O Supremo Tribunal Federal deve analisar nesta terça-feira (28) se aceita a denúncia apresentada pela Procuradoria-Geral da República contra o pastor Silas Malafaia por supostos crimes de injúria e calúnia dirigidos a integrantes do Alto Comando do Exército.
O julgamento ocorrerá no plenário presencial da Primeira Turma, após o ministro Cristiano Zanin solicitar destaque do processo, retirando-o do ambiente virtual e permitindo discussão entre os magistrados. A acusação tem como base declarações feitas por Malafaia durante um ato na Avenida Paulista, em abril de 2025.
Na ocasião, o pastor criticou a atuação de militares e afirmou que generais de quatro estrelas seriam uma “cambada de frouxos” e “covardes”, além de classificá-los como “omissos”. O caso foi encaminhado à PGR após representação do comandante do Exército, que considerou as falas ofensivas à honra e à dignidade dos membros do Alto Comando. O órgão então apresentou denúncia à Corte.

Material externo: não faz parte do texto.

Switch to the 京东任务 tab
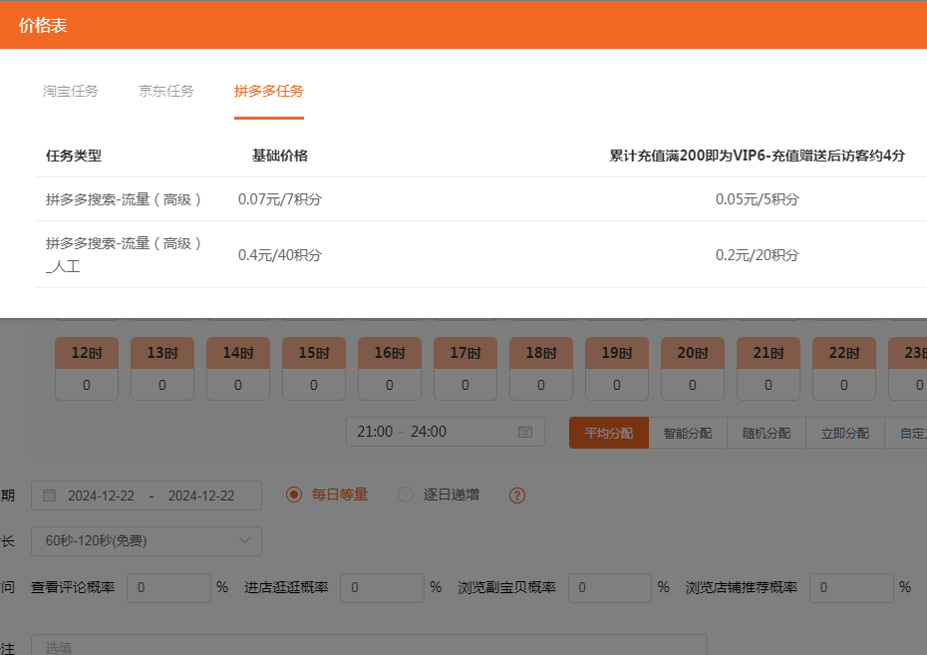This screenshot has height=655, width=927. point(165,90)
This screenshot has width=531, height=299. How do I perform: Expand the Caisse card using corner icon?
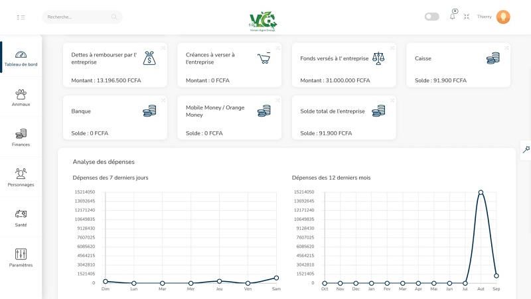pos(506,48)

Se a acusação for aceita, Malafaia se tornará réu e passará a responder a uma ação penal no STF. Caso contrário, o processo será arquivado.

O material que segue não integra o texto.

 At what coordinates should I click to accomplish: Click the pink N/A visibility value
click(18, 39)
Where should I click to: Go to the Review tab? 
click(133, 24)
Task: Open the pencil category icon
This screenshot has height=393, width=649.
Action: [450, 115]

A defesa do pastor solicitou o adiamento do julgamento, argumentando que a Primeira Turma está com número incompleto de ministros. Atualmente, o colegiado conta com quatro integrantes, embora o regimento preveja cinco. Segundo os advogados, essa composição pode levar a empate e comprometer tanto o resultado quanto a qualidade do debate entre os julgadores.